Work to complete:
Exactly as written, output each of the entries below.

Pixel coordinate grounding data
____
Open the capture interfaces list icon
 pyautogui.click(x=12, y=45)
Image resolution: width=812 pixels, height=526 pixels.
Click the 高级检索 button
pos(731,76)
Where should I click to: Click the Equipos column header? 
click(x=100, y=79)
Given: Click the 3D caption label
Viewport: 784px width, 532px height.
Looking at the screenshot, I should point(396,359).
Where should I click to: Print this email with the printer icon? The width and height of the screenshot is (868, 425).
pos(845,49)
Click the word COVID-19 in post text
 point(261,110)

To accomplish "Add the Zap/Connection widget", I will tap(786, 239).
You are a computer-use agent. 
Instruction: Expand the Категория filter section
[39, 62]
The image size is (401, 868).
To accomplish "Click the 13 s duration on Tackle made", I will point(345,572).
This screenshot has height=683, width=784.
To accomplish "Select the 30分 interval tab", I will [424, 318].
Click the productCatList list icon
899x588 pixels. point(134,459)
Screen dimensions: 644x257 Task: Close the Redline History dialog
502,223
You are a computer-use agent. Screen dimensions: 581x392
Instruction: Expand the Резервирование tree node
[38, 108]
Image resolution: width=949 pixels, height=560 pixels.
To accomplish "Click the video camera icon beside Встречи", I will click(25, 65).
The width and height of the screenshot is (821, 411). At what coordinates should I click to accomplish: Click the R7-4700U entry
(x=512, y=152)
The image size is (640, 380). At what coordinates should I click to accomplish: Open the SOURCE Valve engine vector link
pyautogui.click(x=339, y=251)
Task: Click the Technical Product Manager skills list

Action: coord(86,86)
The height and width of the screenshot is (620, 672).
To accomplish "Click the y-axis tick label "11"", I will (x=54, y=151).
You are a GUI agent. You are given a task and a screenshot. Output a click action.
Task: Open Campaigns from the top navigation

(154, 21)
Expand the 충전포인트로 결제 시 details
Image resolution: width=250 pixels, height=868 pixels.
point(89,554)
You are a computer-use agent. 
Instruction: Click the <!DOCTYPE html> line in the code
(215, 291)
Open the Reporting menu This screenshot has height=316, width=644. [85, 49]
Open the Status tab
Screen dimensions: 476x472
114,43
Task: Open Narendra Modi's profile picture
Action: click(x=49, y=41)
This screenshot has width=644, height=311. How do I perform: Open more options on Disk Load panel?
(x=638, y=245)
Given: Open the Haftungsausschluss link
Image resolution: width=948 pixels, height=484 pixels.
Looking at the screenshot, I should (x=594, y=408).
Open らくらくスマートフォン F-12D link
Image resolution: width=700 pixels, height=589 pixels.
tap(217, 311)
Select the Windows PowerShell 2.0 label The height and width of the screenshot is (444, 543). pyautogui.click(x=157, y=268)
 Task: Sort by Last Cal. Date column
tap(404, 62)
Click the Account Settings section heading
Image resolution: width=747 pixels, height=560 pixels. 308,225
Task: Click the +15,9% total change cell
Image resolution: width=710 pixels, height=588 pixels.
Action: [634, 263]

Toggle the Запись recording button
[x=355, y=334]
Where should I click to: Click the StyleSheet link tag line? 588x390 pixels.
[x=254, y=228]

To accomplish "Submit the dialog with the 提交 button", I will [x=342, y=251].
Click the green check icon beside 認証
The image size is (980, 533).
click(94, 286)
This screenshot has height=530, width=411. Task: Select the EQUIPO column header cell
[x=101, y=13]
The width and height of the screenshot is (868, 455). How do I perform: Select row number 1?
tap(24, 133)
____
Your response:
Open the capture interfaces list icon
 pyautogui.click(x=12, y=45)
Image resolution: width=812 pixels, height=526 pixels.
Click the 高级检索 button
pos(731,76)
Where should I click to: Click the Equipos column header? 
click(x=100, y=79)
Given: Click the 3D caption label
Viewport: 784px width, 532px height.
Looking at the screenshot, I should point(396,359).
Where should I click to: Print this email with the printer icon? The width and height of the screenshot is (868, 425).
pos(845,49)
Click the word COVID-19 in post text
 point(261,110)

To accomplish "Add the Zap/Connection widget", I will tap(786, 239).
You are a computer-use agent. 
Instruction: Expand the Категория filter section
[39, 62]
The image size is (401, 868).
To accomplish "Click the 13 s duration on Tackle made", I will point(345,572).
This screenshot has height=683, width=784.
To accomplish "Select the 30分 interval tab", I will [424, 318].
Click the productCatList list icon
899x588 pixels. point(134,459)
Screen dimensions: 644x257 Task: Close the Redline History dialog
502,223
You are a computer-use agent. Screen dimensions: 581x392
Instruction: Expand the Резервирование tree node
[38, 108]
Image resolution: width=949 pixels, height=560 pixels.
To accomplish "Click the video camera icon beside Встречи", I will click(25, 65).
The width and height of the screenshot is (821, 411). At what coordinates should I click to accomplish: Click the R7-4700U entry
(x=512, y=152)
The image size is (640, 380). At what coordinates should I click to accomplish: Open the SOURCE Valve engine vector link
pyautogui.click(x=339, y=251)
Task: Click the Technical Product Manager skills list

Action: coord(86,86)
The height and width of the screenshot is (620, 672).
To accomplish "Click the y-axis tick label "11"", I will (x=54, y=151).
You are a GUI agent. You are given a task and a screenshot. Output a click action.
Task: Open Campaigns from the top navigation

(154, 21)
Expand the 충전포인트로 결제 시 details
Image resolution: width=250 pixels, height=868 pixels.
point(89,554)
You are a computer-use agent. 
Instruction: Click the <!DOCTYPE html> line in the code
(215, 291)
Open the Reporting menu This screenshot has height=316, width=644. [85, 49]
Open the Status tab
Screen dimensions: 476x472
114,43
Task: Open Narendra Modi's profile picture
Action: click(x=49, y=41)
This screenshot has width=644, height=311. How do I perform: Open more options on Disk Load panel?
(x=638, y=245)
Given: Open the Haftungsausschluss link
Image resolution: width=948 pixels, height=484 pixels.
Looking at the screenshot, I should (x=594, y=408).
Open らくらくスマートフォン F-12D link
Image resolution: width=700 pixels, height=589 pixels.
tap(217, 311)
Select the Windows PowerShell 2.0 label The height and width of the screenshot is (444, 543). pyautogui.click(x=157, y=268)
 Task: Sort by Last Cal. Date column
tap(404, 62)
Click the Account Settings section heading
Image resolution: width=747 pixels, height=560 pixels. 308,225
Task: Click the +15,9% total change cell
Image resolution: width=710 pixels, height=588 pixels.
Action: [634, 263]

Toggle the Запись recording button
[x=355, y=334]
Where should I click to: Click the StyleSheet link tag line? 588x390 pixels.
[x=254, y=228]

To accomplish "Submit the dialog with the 提交 button", I will [x=342, y=251].
Click the green check icon beside 認証
The image size is (980, 533).
click(94, 286)
This screenshot has height=530, width=411. Task: Select the EQUIPO column header cell
[x=101, y=13]
The width and height of the screenshot is (868, 455). How do I perform: Select row number 1?
tap(24, 133)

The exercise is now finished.